● How to complete this task
Up to and including the line with "Select the Alerts", copy the records below exactly from their first line.
%%
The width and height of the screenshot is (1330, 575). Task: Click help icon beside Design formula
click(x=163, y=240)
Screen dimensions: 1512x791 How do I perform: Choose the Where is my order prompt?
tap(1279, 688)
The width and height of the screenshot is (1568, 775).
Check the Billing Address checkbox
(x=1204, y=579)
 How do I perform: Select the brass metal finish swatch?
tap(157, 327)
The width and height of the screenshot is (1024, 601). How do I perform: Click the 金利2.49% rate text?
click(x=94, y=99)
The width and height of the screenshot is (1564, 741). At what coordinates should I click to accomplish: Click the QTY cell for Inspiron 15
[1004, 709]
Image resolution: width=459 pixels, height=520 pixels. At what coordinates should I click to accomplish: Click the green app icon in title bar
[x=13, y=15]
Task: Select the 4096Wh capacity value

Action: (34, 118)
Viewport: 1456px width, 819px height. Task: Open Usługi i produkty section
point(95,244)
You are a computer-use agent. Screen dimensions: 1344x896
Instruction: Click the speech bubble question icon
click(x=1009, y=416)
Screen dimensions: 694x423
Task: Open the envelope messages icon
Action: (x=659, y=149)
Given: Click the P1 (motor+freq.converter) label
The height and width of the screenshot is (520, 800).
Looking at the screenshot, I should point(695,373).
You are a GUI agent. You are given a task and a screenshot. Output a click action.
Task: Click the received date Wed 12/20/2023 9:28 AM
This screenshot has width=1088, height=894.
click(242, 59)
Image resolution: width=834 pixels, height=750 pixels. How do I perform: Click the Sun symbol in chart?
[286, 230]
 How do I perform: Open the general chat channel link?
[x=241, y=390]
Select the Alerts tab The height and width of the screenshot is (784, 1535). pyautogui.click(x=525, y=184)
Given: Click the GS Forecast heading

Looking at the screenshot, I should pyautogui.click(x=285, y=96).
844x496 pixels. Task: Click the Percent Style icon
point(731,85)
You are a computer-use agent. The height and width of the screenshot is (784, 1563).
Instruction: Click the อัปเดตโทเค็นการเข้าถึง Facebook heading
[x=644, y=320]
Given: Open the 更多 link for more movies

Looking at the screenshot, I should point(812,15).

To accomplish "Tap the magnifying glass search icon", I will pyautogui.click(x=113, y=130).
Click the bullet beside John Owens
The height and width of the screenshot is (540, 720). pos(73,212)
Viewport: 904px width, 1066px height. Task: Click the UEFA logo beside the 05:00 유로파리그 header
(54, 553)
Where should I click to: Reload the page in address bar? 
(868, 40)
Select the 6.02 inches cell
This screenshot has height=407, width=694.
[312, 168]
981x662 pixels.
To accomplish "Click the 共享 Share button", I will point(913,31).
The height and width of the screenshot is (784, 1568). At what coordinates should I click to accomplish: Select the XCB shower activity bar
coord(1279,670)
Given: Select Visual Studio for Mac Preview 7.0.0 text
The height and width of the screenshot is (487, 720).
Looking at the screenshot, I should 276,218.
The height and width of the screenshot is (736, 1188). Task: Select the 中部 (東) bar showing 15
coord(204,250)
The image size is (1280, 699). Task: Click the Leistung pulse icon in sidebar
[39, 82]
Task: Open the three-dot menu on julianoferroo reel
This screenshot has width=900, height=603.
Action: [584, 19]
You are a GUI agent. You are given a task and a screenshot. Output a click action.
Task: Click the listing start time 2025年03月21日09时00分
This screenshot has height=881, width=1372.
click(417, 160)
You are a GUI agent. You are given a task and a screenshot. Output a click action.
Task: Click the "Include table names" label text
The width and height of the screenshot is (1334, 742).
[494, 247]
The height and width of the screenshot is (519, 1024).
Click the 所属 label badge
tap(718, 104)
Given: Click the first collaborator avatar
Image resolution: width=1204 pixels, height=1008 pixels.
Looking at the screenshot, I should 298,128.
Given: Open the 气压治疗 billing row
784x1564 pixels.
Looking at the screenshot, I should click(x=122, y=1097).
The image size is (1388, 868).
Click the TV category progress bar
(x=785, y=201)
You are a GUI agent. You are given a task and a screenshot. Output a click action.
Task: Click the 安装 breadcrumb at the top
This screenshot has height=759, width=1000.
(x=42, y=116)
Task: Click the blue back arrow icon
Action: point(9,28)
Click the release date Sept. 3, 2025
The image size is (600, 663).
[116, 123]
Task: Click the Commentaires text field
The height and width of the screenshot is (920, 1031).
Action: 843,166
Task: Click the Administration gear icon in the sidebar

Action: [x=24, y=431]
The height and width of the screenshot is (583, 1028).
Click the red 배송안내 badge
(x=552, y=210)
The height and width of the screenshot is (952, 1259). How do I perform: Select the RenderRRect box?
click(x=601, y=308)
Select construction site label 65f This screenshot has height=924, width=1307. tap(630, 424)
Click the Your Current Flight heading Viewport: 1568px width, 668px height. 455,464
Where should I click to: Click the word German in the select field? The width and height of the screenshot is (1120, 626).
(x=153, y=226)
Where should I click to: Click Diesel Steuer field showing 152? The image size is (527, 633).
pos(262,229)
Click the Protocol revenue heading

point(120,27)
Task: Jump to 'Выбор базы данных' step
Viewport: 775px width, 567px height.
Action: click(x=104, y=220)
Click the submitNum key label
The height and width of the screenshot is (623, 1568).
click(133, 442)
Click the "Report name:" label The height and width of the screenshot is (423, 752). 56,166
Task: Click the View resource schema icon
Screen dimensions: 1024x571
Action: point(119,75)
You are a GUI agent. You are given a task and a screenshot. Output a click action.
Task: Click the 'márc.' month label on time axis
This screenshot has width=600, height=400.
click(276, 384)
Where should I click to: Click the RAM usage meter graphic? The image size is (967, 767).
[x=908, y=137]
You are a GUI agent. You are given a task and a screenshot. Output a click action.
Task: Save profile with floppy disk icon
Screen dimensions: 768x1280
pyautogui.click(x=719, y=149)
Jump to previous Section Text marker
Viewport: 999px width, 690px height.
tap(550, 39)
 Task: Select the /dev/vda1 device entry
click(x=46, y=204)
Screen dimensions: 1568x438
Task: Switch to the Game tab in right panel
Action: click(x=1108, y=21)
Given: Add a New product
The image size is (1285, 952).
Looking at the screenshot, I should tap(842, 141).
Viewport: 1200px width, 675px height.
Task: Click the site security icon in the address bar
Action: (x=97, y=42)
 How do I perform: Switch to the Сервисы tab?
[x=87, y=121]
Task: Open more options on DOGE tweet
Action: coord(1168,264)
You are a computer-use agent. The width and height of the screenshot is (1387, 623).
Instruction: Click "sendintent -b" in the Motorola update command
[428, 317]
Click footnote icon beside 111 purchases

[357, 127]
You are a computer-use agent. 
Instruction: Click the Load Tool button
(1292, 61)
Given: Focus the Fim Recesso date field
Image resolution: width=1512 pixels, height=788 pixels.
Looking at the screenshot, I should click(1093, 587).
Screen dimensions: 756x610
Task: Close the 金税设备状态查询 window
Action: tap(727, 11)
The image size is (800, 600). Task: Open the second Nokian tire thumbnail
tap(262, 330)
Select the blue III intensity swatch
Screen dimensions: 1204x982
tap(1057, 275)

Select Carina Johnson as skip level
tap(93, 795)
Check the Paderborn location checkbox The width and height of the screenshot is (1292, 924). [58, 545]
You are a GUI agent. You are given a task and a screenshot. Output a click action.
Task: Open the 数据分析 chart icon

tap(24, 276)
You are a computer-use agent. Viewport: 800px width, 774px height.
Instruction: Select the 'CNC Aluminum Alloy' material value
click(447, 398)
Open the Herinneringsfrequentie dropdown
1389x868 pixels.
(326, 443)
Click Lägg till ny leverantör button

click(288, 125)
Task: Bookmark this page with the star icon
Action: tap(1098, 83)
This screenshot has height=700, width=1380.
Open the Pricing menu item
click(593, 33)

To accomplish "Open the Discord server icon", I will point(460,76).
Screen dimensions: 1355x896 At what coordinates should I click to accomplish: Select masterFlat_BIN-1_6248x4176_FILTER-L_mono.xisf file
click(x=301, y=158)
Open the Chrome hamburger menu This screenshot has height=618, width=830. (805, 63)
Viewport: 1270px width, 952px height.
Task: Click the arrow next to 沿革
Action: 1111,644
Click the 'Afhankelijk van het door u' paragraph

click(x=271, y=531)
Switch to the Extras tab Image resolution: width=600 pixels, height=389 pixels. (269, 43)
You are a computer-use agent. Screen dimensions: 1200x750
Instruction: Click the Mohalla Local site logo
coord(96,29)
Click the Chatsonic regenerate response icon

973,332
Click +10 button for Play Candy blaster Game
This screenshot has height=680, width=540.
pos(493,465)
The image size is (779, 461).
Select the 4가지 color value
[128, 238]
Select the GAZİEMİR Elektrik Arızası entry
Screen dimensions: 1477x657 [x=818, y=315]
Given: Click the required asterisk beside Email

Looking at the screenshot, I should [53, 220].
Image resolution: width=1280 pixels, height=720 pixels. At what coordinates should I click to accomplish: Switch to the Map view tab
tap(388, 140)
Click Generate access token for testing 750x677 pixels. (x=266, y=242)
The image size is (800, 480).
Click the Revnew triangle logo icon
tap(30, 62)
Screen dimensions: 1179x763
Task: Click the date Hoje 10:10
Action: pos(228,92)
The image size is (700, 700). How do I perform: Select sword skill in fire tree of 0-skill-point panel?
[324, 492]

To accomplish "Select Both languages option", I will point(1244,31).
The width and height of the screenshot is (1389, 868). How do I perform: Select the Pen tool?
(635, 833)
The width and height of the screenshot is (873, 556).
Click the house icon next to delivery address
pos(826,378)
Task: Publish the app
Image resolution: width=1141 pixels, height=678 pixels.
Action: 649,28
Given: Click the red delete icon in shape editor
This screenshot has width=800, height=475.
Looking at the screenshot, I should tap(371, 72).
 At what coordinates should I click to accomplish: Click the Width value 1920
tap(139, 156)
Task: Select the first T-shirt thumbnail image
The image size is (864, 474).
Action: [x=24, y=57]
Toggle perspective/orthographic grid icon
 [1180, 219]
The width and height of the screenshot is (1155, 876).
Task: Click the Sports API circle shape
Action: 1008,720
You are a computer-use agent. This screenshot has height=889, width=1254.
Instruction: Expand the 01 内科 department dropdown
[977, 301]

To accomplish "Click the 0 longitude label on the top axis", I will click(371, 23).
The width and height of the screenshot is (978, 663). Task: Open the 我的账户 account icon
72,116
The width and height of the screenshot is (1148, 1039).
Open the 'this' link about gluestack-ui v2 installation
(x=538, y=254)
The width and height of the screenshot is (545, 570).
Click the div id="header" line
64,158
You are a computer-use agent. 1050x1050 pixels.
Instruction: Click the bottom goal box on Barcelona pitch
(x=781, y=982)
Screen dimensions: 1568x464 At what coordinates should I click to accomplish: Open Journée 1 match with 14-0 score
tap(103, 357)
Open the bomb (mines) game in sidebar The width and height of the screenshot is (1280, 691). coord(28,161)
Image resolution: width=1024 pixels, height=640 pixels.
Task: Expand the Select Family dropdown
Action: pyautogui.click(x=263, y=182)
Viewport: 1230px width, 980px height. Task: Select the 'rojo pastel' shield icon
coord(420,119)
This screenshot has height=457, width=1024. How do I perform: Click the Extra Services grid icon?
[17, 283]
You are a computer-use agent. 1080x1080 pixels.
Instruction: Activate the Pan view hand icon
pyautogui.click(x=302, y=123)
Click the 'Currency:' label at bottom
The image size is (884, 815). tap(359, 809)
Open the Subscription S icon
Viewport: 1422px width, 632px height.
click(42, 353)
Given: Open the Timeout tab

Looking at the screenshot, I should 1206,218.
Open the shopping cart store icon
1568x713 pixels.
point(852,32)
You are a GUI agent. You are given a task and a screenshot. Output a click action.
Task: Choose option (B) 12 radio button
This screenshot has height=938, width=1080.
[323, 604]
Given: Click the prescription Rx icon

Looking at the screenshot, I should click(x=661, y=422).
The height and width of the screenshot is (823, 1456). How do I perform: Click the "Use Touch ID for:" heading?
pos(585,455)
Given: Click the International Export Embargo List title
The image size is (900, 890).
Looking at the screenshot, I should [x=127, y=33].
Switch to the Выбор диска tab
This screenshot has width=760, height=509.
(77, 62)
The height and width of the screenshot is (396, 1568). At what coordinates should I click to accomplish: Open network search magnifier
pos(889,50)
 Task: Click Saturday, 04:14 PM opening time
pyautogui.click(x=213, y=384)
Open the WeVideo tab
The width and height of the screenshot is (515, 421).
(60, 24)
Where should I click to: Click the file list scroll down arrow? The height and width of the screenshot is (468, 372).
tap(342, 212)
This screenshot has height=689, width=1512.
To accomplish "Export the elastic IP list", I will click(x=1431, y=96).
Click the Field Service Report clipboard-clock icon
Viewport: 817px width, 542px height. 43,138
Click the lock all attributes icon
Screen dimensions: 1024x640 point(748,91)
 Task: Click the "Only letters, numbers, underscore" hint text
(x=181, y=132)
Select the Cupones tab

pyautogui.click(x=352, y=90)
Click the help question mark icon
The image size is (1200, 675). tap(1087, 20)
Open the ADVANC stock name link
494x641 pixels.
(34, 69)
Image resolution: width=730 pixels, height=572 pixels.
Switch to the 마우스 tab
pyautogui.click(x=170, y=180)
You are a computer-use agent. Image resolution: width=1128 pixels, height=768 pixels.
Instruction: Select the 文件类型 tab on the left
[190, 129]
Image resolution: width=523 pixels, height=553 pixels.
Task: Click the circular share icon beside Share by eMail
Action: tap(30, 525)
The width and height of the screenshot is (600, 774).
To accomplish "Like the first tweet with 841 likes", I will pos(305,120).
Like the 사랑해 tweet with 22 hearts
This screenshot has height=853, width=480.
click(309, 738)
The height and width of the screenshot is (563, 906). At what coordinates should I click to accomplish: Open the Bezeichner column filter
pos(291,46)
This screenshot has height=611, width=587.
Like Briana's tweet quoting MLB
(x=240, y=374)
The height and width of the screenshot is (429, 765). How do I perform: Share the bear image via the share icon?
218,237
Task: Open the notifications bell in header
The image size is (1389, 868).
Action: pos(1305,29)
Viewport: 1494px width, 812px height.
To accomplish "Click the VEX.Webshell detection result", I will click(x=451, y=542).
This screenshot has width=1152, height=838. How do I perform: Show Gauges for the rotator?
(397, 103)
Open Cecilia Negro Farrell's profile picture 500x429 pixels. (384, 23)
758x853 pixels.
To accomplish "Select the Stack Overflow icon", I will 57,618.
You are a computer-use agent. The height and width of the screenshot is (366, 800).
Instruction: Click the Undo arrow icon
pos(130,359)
%%
● Result of this exercise
The width and height of the screenshot is (1330, 575). Task: Click help icon beside Design formula
click(x=163, y=240)
Screen dimensions: 1512x791 How do I perform: Choose the Where is my order prompt?
tap(1279, 688)
The width and height of the screenshot is (1568, 775).
Check the Billing Address checkbox
(x=1204, y=579)
 How do I perform: Select the brass metal finish swatch?
tap(157, 327)
The width and height of the screenshot is (1024, 601). How do I perform: Click the 金利2.49% rate text?
click(x=94, y=99)
The width and height of the screenshot is (1564, 741). At what coordinates should I click to accomplish: Click the QTY cell for Inspiron 15
[1004, 709]
Image resolution: width=459 pixels, height=520 pixels. At what coordinates should I click to accomplish: Click the green app icon in title bar
[x=13, y=15]
Task: Select the 4096Wh capacity value

Action: (34, 118)
Viewport: 1456px width, 819px height. Task: Open Usługi i produkty section
point(95,244)
You are a computer-use agent. Screen dimensions: 1344x896
Instruction: Click the speech bubble question icon
click(x=1009, y=416)
Screen dimensions: 694x423
Task: Open the envelope messages icon
Action: (x=659, y=149)
Given: Click the P1 (motor+freq.converter) label
The height and width of the screenshot is (520, 800).
Looking at the screenshot, I should point(695,373).
You are a GUI agent. You are given a task and a screenshot. Output a click action.
Task: Click the received date Wed 12/20/2023 9:28 AM
This screenshot has width=1088, height=894.
click(242, 59)
Image resolution: width=834 pixels, height=750 pixels. How do I perform: Click the Sun symbol in chart?
[286, 230]
 How do I perform: Open the general chat channel link?
[x=241, y=390]
Select the Alerts tab The height and width of the screenshot is (784, 1535). pyautogui.click(x=525, y=184)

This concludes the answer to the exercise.